It pains me when I see some of our Catholic bishops acting as politicians — and as amateurish politicians at that. Instead of a prayerful or discerning response to questions about the next step after impeachment, the "activist" bishops who filed the impeachment complaints vowed, like defeated ward leaders, to take the battle to the ballot box. An Inquirer story on Page 1 starts off this way:
EXPECT Caloocan Bishop Deogracias Iñiguez to again file an impeachment complaint against President Macapagal-Arroyo next year, and to campaign against the lawmakers who voted in her favor.
“If she’s still the President,” Iñiguez said yesterday when asked whether he would make another stab at impeaching Ms Arroyo when the one-year ban against such proceedings expires late in July 2007.
“Who knows, she might fall from power soon,” said the prelate who was among the private complainants in the citizen-backed impeachment complaint thrown out by a vote of 173-32.
Bishop Antonio Tobias struck an even harsher tone.
Asked whether he would campaign against the congressmen who had voted to kill the case, Tobias said: “Oh, yes. I will campaign against them.
“Here in Novaliches, I will definitely campaign. That Anna Rosa Susano I will make sure that she does not win again.”
Susano, representative of Quezon City’s second district and an administration ally, expectedly voted against the case.
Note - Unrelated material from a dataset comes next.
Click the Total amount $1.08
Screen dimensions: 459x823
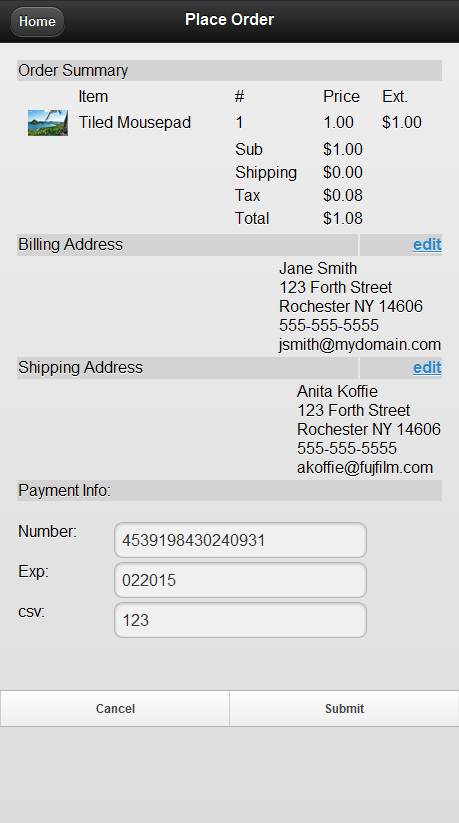343,218
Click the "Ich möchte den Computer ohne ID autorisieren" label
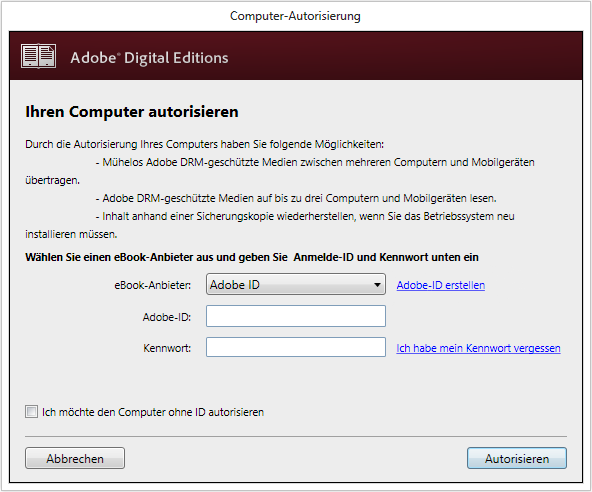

To be sure, both bishops are perfectly within their rights, as citizens, to file another impeachment case and to campaign against certain candidates. But just because they can, doesn’t mean they should. Oh, of course they can go ahead and file another complaint — especially if the May elections turn into a virtual referendum on the President’s crisis of legitimacy. But their fellow bishops have always taken great pains not to be seen as campaigning, either for or against any candidate. Does Friday’s defeat at the House make that act of prudence obsolete?